DIRECTIONS FOR THIS TASK. According to the Super Rugby article below, what was the score of the Jaguares' ninth-round win over the Sharks?

SELECTED EXCERPT.
## Begin
WELLINGTON, New Zealand (AP) — History has shown form in Super Rugby is not a reliable indicator of the likely performance of national teams in a corresponding World Cup year.
The fact an Australian, New Zealand or South African team wins the Super Rugby title in the year of a World Cup doesn’t necessarily presage a similar performance by that team’s country at the sport’s major tournament.
In 1999, no Australian teams made the Super Rugby semifinals but the Wallabies won the World Cup in England. In 2011, the Queensland Reds won the Super Rugby title and New Zealand went on to win the World Cup for the first time in 24 years.
There have been correlations, such as in 2007 when both the Super Rugby and World Cup trophies went to South Africa, but the links between success in both tournaments have been tenuous.
It’s true that World Cup squads have often been built around Super Rugby teams. The nine-time champion Crusaders have regularly furnished a large part of All Blacks squads and the Bulls provided the nucleus, and the game plan, for the 2007 world champion Springboks.
But the relationship between success in one tournament and the other has been more one of correlation than causation — until now.
Argentina’s Super Rugby Jaguares are unique in that they are virtually the Argentina national team by another name. The symbiosis between the Jaguares and Pumas is obvious, and thus the form of the provincial side presents a compelling basis on which to judge the Pumas’ chances at the World Cup later this year.
Japan’s Sunwolves contain an echelon of that country’s national team. But they’re a far more multinational combination than the Jaguares, and less of a guide to national hopes around this year’s shortened Rugby Championship and the World Cup.
The signs are good for the South Americans, especially after the Jaguares’ back-to-back wins in South Africa over the past two weeks. Their narrow win over the Bulls in round eight was impressive, though the Bulls played some of the second half with only 13 men and the Jaguares took the lead in that period.
But Saturday’s 51-17 ninth round win over the Durban-based Sharks, who were leading the South African conference, was an eye-opener.
The Jaguares scored seven tries to two, providing further evidence they have left well behind the one-dimensional, defensive style which often stymied the development of Argentinian rugby.
## End
ENTRIES PROVIDED.
## Begin
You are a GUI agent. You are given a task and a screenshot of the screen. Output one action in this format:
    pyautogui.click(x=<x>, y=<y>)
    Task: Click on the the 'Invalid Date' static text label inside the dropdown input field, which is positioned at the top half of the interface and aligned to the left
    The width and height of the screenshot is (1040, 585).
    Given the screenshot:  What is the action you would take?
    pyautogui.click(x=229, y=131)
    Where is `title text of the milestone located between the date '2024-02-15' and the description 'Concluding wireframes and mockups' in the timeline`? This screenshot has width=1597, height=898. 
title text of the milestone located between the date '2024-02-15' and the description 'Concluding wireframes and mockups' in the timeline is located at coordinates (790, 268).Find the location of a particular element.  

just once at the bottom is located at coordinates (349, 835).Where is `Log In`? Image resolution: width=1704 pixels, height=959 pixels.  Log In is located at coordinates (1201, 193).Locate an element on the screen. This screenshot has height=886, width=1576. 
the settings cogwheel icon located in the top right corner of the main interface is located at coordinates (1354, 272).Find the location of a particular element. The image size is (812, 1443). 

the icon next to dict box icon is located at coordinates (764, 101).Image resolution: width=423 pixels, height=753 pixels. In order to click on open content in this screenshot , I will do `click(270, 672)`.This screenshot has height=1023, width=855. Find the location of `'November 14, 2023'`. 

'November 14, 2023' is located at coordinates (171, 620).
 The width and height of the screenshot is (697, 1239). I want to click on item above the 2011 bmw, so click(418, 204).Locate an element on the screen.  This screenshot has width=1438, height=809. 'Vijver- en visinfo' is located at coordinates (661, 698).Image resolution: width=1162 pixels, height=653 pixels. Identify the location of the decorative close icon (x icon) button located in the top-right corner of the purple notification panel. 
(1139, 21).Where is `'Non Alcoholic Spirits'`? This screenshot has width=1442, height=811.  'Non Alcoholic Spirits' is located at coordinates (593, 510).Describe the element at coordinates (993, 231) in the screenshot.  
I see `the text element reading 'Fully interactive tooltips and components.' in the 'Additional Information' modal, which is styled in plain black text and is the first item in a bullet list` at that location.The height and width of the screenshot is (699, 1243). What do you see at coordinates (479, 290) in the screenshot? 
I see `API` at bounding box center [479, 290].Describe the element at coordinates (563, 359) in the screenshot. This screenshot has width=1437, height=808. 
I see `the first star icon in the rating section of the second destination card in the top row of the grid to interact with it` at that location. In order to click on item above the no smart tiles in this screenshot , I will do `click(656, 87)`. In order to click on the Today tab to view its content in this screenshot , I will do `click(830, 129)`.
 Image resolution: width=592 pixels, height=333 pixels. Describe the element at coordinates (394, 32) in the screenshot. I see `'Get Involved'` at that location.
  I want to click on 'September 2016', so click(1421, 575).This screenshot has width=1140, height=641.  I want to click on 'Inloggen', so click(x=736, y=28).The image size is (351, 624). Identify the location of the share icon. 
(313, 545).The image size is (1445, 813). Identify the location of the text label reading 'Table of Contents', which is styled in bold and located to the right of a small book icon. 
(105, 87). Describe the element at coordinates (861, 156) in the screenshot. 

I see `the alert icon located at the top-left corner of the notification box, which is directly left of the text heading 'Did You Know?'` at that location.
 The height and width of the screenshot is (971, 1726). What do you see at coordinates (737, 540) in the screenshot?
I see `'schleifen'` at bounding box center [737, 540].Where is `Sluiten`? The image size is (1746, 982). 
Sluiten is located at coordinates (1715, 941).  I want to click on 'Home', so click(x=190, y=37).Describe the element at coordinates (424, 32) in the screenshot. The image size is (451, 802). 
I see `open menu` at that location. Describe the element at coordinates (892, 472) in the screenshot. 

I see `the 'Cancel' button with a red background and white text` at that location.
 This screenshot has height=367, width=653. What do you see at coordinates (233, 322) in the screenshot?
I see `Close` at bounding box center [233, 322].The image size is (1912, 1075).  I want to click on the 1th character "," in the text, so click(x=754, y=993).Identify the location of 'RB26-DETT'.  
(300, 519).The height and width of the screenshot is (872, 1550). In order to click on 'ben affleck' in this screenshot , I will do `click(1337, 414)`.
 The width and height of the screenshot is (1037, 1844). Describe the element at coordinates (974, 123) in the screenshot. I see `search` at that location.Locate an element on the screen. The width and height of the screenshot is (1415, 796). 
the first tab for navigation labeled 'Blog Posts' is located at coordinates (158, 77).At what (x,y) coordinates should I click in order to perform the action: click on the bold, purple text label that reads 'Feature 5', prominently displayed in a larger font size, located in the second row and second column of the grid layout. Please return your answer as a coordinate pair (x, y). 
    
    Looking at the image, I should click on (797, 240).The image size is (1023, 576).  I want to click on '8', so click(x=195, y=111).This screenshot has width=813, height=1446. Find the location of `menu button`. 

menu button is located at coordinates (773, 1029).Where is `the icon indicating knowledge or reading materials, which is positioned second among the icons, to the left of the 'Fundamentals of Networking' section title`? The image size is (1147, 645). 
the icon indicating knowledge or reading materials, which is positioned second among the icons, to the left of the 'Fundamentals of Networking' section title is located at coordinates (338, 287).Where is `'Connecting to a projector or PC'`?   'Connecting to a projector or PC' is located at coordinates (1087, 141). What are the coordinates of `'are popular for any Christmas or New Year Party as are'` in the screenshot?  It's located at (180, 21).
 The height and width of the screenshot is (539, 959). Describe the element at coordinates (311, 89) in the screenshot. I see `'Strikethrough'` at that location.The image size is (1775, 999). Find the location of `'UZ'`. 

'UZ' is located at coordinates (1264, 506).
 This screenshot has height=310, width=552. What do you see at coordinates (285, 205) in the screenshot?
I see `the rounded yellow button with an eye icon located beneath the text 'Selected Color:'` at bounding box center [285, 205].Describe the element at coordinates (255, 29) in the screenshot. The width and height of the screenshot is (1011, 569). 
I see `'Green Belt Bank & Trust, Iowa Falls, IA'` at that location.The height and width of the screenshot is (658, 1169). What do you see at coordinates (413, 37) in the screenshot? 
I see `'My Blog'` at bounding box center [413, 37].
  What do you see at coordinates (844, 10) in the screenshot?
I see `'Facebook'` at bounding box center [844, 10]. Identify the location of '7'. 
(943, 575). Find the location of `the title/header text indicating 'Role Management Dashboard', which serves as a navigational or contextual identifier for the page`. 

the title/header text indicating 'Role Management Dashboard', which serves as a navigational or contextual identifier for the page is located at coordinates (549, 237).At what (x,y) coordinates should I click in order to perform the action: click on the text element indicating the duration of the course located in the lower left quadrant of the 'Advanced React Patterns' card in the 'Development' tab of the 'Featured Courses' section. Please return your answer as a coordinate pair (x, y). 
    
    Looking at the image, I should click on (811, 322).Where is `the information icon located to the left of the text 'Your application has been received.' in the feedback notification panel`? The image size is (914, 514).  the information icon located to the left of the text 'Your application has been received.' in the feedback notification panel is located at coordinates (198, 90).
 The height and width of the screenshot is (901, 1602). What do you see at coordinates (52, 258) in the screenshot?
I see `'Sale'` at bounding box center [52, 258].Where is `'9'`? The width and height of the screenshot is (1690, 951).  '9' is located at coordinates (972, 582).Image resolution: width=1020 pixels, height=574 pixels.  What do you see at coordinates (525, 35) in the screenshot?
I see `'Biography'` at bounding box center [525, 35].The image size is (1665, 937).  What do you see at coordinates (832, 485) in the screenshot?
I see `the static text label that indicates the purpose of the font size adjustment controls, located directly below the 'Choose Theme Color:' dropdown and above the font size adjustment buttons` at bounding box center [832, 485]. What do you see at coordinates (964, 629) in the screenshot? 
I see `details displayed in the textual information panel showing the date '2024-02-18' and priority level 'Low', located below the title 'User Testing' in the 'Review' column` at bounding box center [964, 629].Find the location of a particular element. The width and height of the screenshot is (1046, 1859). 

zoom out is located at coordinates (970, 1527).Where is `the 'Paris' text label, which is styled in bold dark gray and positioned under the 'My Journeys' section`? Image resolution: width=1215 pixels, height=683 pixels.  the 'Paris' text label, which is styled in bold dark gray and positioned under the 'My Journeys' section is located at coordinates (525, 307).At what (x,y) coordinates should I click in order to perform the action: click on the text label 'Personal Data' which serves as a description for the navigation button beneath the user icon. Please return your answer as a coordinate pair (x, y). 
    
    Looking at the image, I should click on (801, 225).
## End
THE REPLY. 51-17